**EXERCISE DETAILS:** Please set down, word for word, the line that contains "Task: Click into the Bids search text field" and every line after it to the end of the entries below, omitting the pictures.
[Start of section]
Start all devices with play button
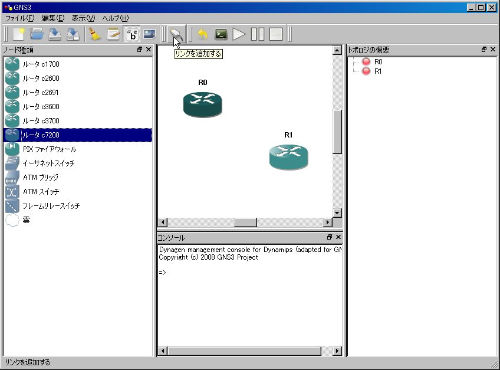 point(239,34)
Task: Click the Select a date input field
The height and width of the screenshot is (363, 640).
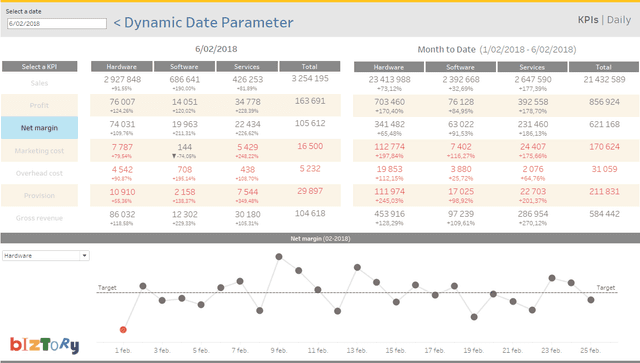Action: coord(57,24)
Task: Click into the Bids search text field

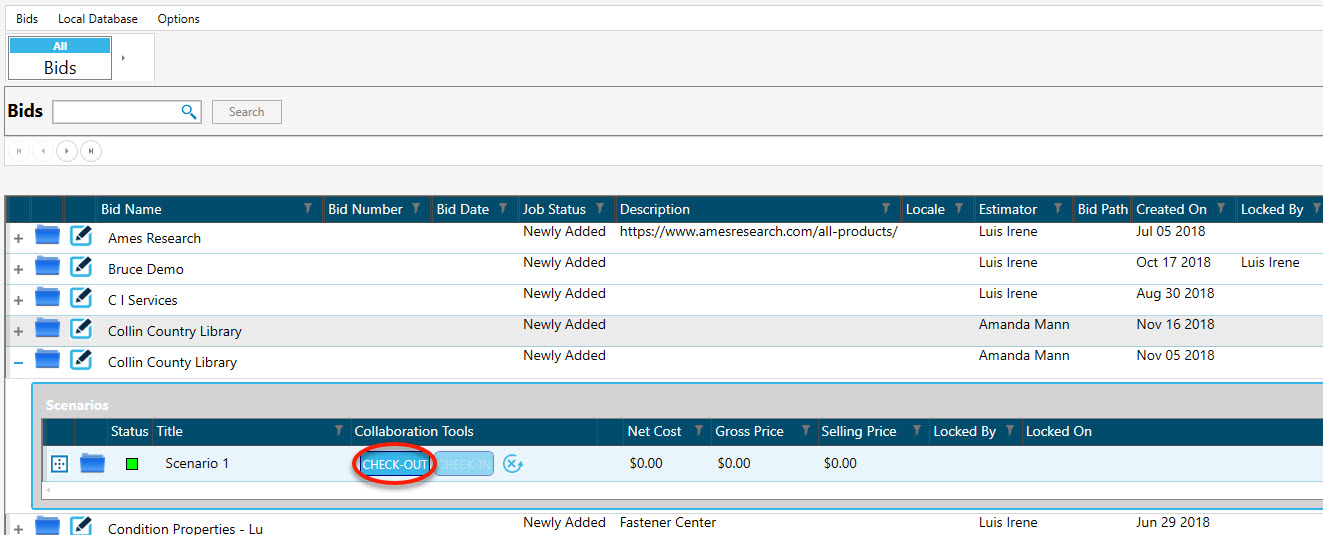Action: 115,112
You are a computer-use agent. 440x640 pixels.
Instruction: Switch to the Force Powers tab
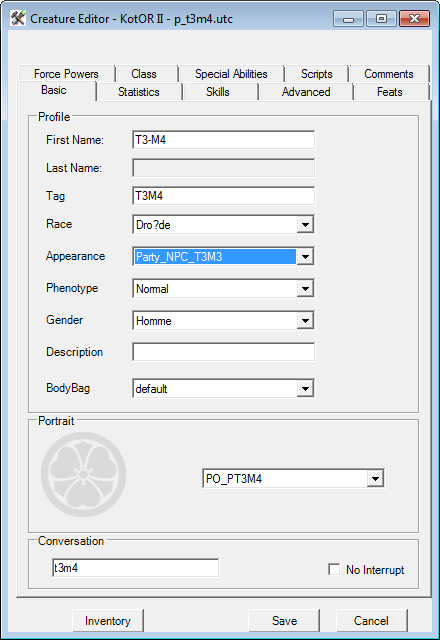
[End of section]
**RESULT OF THE TASK:**
Task: Click into the Bids search text field

Action: 115,112
You are a computer-use agent. 440x640 pixels.
Instruction: Switch to the Force Powers tab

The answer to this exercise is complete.